[[ Input records, beginning ]]
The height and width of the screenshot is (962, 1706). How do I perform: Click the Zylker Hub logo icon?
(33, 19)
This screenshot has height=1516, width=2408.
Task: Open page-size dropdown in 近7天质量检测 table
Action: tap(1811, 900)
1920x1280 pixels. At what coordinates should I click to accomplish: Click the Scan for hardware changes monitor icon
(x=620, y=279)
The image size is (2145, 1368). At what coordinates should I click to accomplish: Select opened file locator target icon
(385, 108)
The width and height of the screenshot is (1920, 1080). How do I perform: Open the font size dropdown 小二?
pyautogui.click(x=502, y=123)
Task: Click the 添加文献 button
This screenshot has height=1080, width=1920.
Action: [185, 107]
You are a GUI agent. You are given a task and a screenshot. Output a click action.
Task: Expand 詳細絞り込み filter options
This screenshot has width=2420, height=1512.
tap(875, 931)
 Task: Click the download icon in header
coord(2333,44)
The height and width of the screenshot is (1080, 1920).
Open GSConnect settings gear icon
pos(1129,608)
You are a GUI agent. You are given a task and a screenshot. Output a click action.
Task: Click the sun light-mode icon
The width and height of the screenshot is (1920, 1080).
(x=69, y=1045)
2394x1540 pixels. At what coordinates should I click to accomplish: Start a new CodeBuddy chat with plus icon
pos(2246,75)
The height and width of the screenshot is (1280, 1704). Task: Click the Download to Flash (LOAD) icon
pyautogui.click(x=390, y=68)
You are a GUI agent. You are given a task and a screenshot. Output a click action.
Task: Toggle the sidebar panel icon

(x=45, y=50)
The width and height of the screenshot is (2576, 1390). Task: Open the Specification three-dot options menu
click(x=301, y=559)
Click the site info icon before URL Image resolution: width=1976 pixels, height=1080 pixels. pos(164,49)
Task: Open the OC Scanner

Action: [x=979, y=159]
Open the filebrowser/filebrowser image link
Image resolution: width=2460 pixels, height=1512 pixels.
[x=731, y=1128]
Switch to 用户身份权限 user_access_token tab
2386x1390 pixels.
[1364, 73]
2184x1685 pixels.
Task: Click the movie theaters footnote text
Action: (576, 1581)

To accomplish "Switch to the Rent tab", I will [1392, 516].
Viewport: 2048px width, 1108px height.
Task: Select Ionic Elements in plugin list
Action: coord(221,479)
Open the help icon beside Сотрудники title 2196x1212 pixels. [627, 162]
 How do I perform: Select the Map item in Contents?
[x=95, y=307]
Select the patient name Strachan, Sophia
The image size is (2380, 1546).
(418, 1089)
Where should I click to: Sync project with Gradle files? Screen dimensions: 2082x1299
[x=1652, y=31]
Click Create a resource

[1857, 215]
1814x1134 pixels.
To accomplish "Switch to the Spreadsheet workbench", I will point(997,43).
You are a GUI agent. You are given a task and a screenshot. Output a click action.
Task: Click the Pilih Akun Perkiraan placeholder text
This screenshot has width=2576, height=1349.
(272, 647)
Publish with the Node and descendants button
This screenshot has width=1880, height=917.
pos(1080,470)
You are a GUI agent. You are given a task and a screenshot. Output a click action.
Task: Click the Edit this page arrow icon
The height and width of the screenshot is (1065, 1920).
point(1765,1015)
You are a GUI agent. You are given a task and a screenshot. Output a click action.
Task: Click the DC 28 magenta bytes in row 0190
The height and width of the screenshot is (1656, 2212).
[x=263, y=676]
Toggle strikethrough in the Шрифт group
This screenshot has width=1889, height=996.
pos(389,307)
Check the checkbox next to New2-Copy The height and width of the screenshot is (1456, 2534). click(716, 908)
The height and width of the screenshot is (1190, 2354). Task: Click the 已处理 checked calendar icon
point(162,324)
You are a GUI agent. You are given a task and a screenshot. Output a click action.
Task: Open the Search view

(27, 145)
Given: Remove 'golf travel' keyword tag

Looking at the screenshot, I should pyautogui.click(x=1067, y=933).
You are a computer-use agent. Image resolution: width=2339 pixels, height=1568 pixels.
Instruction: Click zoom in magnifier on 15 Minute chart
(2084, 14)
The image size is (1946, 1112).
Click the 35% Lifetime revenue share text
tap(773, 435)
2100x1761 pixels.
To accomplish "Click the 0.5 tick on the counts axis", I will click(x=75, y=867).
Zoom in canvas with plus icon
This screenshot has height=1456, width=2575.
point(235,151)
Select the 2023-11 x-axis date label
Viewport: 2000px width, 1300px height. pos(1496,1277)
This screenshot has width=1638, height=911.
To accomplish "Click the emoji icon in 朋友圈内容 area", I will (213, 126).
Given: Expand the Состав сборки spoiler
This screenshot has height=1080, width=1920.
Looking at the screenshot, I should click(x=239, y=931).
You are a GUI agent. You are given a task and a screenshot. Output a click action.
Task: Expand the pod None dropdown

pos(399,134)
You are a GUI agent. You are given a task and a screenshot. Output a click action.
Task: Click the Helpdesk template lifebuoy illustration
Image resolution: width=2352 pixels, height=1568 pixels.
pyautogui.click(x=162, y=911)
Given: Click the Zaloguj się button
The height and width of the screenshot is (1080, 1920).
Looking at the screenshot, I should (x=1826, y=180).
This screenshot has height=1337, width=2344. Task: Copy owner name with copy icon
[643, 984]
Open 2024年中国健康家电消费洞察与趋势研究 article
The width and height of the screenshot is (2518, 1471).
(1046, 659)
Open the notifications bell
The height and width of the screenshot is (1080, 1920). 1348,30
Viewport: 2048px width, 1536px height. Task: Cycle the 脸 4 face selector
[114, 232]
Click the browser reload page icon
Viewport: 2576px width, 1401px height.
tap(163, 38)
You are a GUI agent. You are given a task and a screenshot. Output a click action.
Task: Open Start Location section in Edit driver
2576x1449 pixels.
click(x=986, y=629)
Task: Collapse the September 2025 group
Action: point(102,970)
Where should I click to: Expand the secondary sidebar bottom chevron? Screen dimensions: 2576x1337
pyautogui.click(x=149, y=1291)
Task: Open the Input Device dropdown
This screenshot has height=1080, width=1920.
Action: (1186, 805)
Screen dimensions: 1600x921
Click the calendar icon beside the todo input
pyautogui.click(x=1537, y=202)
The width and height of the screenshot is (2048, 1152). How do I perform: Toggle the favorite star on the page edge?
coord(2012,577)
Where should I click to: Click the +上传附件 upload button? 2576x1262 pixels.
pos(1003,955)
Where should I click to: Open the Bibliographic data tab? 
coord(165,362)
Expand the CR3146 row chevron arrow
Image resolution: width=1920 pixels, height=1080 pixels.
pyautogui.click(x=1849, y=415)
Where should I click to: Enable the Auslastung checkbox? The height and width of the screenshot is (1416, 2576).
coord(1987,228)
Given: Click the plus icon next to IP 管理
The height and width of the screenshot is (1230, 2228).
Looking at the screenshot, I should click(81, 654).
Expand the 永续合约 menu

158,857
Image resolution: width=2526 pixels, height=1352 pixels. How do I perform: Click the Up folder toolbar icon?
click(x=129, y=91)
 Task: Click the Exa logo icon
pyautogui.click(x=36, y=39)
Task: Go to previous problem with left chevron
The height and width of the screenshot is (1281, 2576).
[[ Input records, end ]]
* **Instructions for the task**
Copy the lines above exactly, beginning at the line that has "You are a computer-use" and stopping after the line that has "2100x1761 pixels.", and omit the rest.

* **Answer section**
You are a computer-use agent. Image resolution: width=2339 pixels, height=1568 pixels.
Instruction: Click zoom in magnifier on 15 Minute chart
(2084, 14)
The image size is (1946, 1112).
Click the 35% Lifetime revenue share text
tap(773, 435)
2100x1761 pixels.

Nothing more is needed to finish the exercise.